• _Source passage_
The problem is the government has already junked the 2017-18 consumption expenditure survey on the ground of data quality issues and incorrect methodology. (Critics have accused it of “suppressing the adverse findings” in the report). This dashed the hopes of a proposed revision of the CPI base year to 2018 from 2012 (the inflation rates using the 2012 base year were announced from January 2015). Moreover, having disputed the survey’s methodology, it would be hard for the statistical body to possibly use its findings to re-base the CPI. To be sure, the government wanted to conduct the consumption expenditure survey in 2020-2021 and 2021-22, incorporating all the data-related refinements. But the sudden outbreak of the pandemic in early 2020 and the consequent income losses severely distorted the consumption pattern of most Indians, forcing the government to abandon the idea.
WPI, too, has outdated product basket
Not that the other key important price gauge is much better. The current wholesale price index (WPI) series, announced in May 2017, has 2011-12 as the base year. This makes the product basket dated.
However, the silver lining is that the industry ministry has announced that it will change the WPI base year to 2017-18. It’s also working on revamping the index, and the process should be over in FY23. The revision of the WPI is also not as complicated an exercise as that of the CPI, according to Sen.
Since the WPI is used in the deflator to estimate real growth in gross domestic product and gross value added, an updated WPI is crucial to the computation of real growth of national income as well.
The history of revisions
The CPI has so far been tweaked once (with 2012 base year) after its debut in 2010 (the first monthly CPI inflation rate was announced in January 2011). Earlier, the government used to measure retail inflation for only certain segments of population (such as industrial workers and agricultural and rural labourers).
Much before the CPI came into existence, the WPI, however, was the primary gauge to assess inflationary pressure. It has gone for six revisions so far since its introduction in 1952-53.

• _Information given_
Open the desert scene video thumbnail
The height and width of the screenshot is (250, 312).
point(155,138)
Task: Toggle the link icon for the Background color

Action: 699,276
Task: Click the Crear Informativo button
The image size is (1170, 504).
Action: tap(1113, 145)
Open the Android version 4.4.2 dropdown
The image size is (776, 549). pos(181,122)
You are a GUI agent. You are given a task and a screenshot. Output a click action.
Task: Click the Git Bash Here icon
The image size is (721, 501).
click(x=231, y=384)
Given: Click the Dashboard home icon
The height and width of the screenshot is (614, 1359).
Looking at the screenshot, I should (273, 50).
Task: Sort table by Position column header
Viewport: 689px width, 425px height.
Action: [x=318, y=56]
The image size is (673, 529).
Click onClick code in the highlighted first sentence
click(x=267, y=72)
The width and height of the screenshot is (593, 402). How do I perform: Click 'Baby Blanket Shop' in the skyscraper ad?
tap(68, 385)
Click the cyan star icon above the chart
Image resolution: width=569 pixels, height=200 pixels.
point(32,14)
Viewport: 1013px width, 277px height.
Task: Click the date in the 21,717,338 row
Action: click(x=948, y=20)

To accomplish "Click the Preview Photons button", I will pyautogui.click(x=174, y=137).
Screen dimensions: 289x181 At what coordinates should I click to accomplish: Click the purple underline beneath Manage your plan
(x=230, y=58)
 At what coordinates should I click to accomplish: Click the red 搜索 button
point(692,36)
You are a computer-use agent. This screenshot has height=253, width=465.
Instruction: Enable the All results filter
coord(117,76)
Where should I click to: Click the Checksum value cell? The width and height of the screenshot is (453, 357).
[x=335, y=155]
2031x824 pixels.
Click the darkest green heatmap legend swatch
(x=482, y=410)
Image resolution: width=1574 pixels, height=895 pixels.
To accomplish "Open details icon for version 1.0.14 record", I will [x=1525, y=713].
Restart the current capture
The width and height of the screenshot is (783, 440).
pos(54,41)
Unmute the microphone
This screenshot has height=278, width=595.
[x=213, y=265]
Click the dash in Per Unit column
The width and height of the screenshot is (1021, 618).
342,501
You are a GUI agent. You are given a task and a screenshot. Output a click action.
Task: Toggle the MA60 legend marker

• _Exercise_
Reproduce the passage on India's price indices between "However, the silver" and "according to Sen.", inclusive.

• _Task result_
However, the silver lining is that the industry ministry has announced that it will change the WPI base year to 2017-18. It’s also working on revamping the index, and the process should be over in FY23. The revision of the WPI is also not as complicated an exercise as that of the CPI, according to Sen.